Reader Response Today (and in This Room)

For the past 20 years or so, I've been a "reader response" guy. Not in any overly researched way -- my run-ins with any theory position tends to be dialog-and-a-few-articles deep... But that viewpoint that any text (or art work, or cultural moment, or personality) exists in the space where it is read (encountered, seen, consumed, experienced), and that that reader's experience is "the valid thing" -- that viewpoint has resonated with me for a long time.

Aside: it's probably why my life in content so seamlessly became a life in User Experience once upon a time (that and the fact that when you work with a bunch of talented-as-all-hell designers and all you got is a little Word Doc of your little words, moving into something called UX had its own secret agent-sounding caché).

Anyway, so what I'm thinking about now that I've been up a while and the sun is up finally...

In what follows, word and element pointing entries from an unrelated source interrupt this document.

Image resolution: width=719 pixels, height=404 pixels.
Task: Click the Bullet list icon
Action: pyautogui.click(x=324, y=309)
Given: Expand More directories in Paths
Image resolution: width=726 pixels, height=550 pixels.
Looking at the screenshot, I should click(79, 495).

In asymmetric writing -- where styles of text, types of language, genre, even things as simple as line length and sentence length are changing up (something I cotton to)... What is going on for the typical reader. What is going on for you?

We approach different types of texts in different ways -- you read a newspaper story differently than a novel differently than a short story differently than a haiku or a tweet or a Facebook post or listings in dinner menu. Different speed, different depths and styles of mental engagement, analysis, imagination.

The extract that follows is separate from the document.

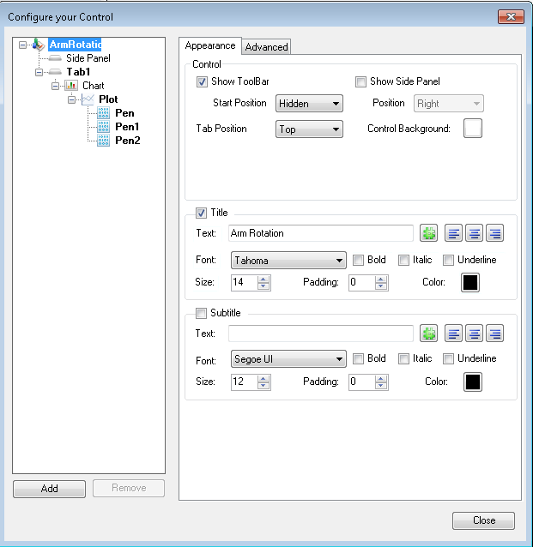Open the Tab Position dropdown
This screenshot has height=547, width=533.
(x=309, y=129)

So when a piece of writing changes things up -- how do you react? Do you switch modes? Do you find yourself reading that first bit of something like it was something else (who hasn't read a menu aloud in the American Poet Voice for comic effect before)? A first sentence of journalistic observation like it was lineated verse, perhaps. A few lines of verse like it was fiction.

I'd guess it is more pronounced when it happens "inline" per se, but maybe it happens when styles change from section to section. Think of how those last parts of Portrait of an Artist (Joyce), the Sea and Poison (Endo, or maybe it was his book Silence -- I read those back to back a long time ago!), The Life of Pi (I forget the author's name on that one, but we can all Google it in a moment) suddenly change... In all those cases you've read an entire novel in a more standard narrative mode and then the coda flips to something utterly different. I guess "changes at a noted break" work as powerfully as in-line breaks on reading style when you are that invested in the first mode (invested in sheer time, pages, words, if not mindset).

Aside 2: that reminds me of the "toast / what do you put in a toaster" joke, which has to be not only one of the best jokes of all time, but also most people's first recognition that something scary like mind control is out there somewhere.

So that's what I'm really wondering about for a moment... Do people shift at those moments of style-change to their own style-appropriate mode? What happens in that moment of shift? Sometimes the trigger is in the format, sometimes it is in the diction or the punctuation (or lack thereof).

How long is that transition from one to the next... And do they "start over" at the point of style-change once they realize they've headed into something new and are reading it a way that's not their usual?

I'm going to look out for that in my own reading, at least.

It's at least as interesting as the difference in my writing with my thumbs (phone) vs. my fingers (keyboard).

And yeah, this was all thumbs.


Anonymous said...

well, sometimes i switch from scotch to irish whiskey when i'm reading joyce. do you mean something like that?